A new Bureau of Labor Statistics study showed the average amount by which rates rose in the US.
The US Bureau of Labor Statistics recently released the results of an auto insurance prices study in which it showed that rates rose 19.2 percent nationally from October 2022 to the same month in 2023.
That said, a new study on Georgia rates showed that drivers in that state saw higher increases.
The second study was conducted by MarketWatch and showed that Georgia insurance rates increased by 22 percent from 2022 to 2023, which is clearly higher than the national auto insurance increase.
There are several reasons to which insurers have pointed to help explain why the rates have been rising particularly quickly in the state, said the study. In Georgia, drivers have a higher rate of crashes than the national average, have higher property damage and medical claim payouts, and suffer more frequent break-ins and thefts.
“In 2022, the average full coverage premium in Georgia was $1,617 per year. This year, it jumped to $1,973 annually,” reported the study. “The 22% increase over the year is more than drivers in 30 other states saw.”
Fatal accident rates have also contributed to the higher auto insurance increases in Georgia.
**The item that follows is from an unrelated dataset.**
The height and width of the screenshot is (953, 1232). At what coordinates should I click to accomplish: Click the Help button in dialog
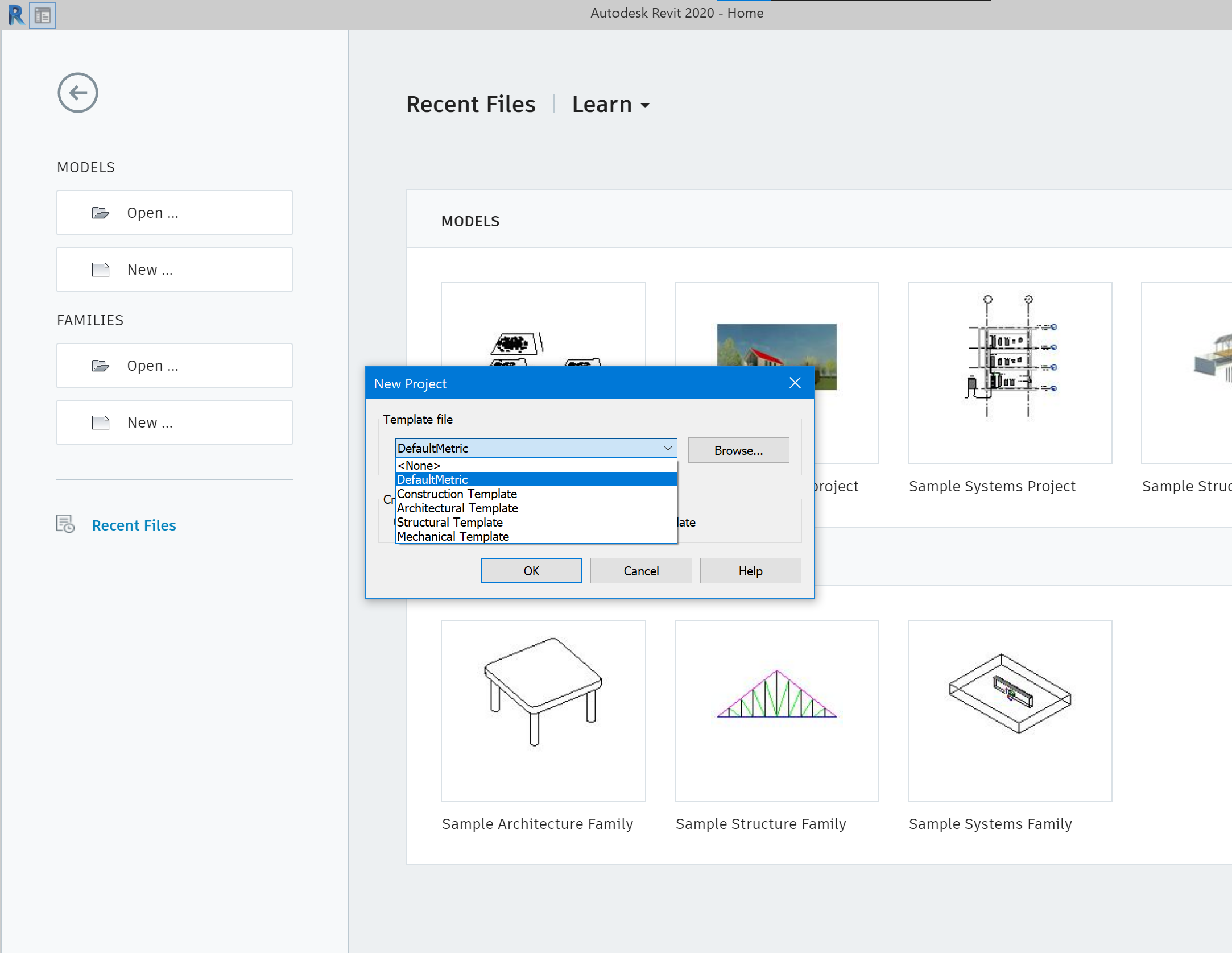750,571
Data from the National Highway Traffic Safety Administration (NHTSA) showed that Georgia experienced increases in fatalities from accidents and this played a role in increasing the rates in the state. From 1994 to 2021, Georgia saw an increase of 26 percent in vehicle crash fatalities, according to NHTSA data. Moreover, during that same span of years, crash fatalities rose by 35.4 percent per million miles driven in the state. This rising risk was directly linked to the increased rates.
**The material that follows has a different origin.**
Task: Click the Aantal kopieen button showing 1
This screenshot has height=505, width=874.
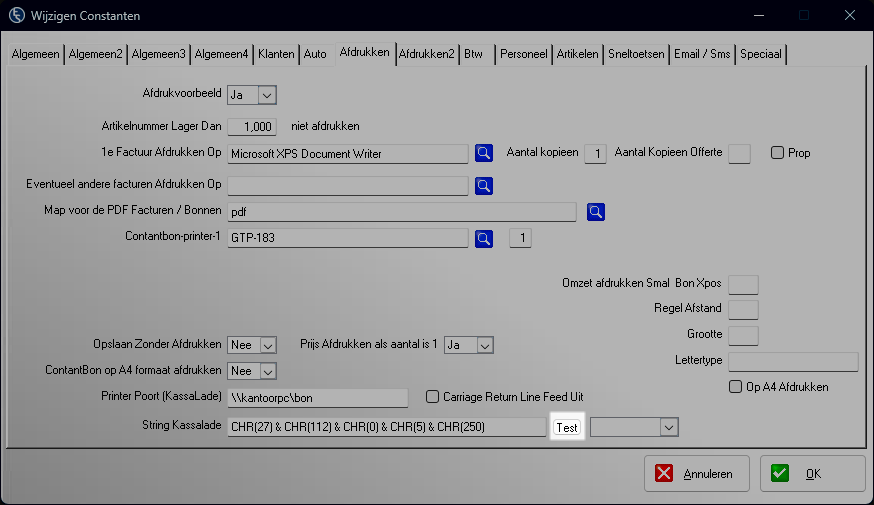Action: [595, 153]
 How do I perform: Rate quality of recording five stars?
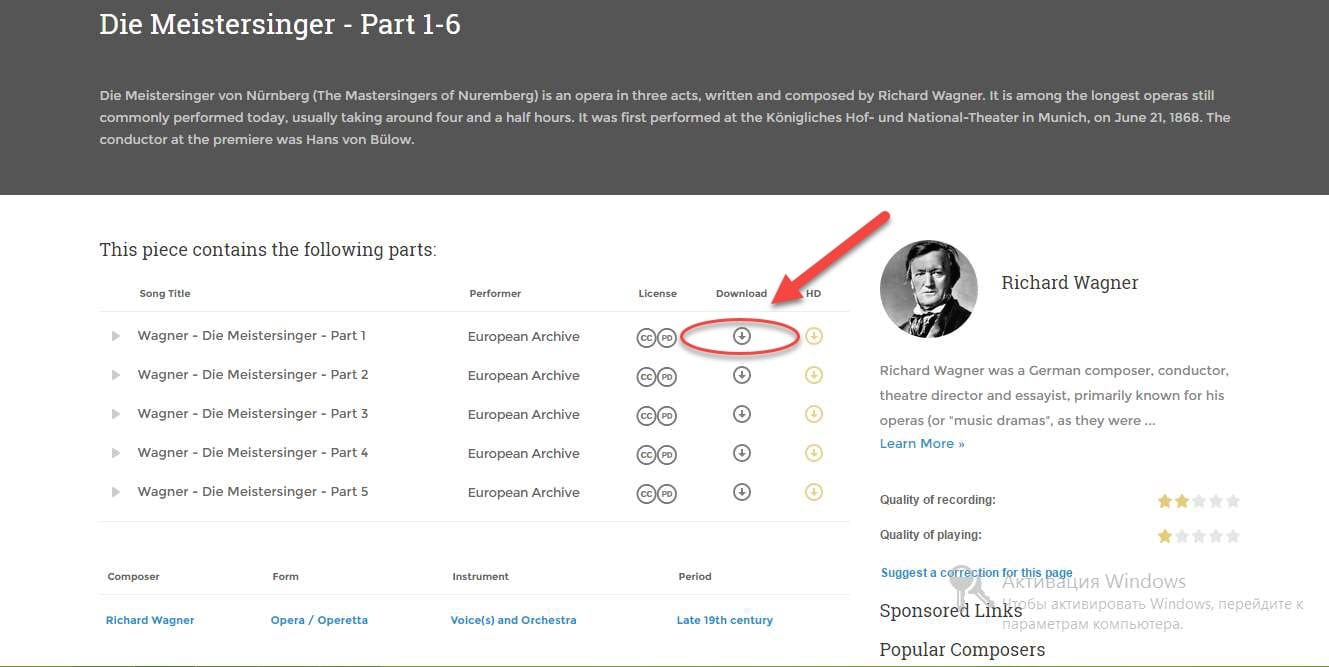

Additional NHTSA data showed that in Georgia from the month of January through June 2023, there were 764 fatal vehicle crashes, which was actually a 13.3 percent drop when compared to the same time span in 2022.
The MarketWatch report said that aside from higher auto insurance payouts from costs following a vehicle crash, the rising cost of repairs was also an important factor driving premiums skyward. While theft, natural disaster, and crash damages are all typically included in standard coverage, the cost of repairs rose 10 percent by October 2023 when compared to the year up to that month in 2022.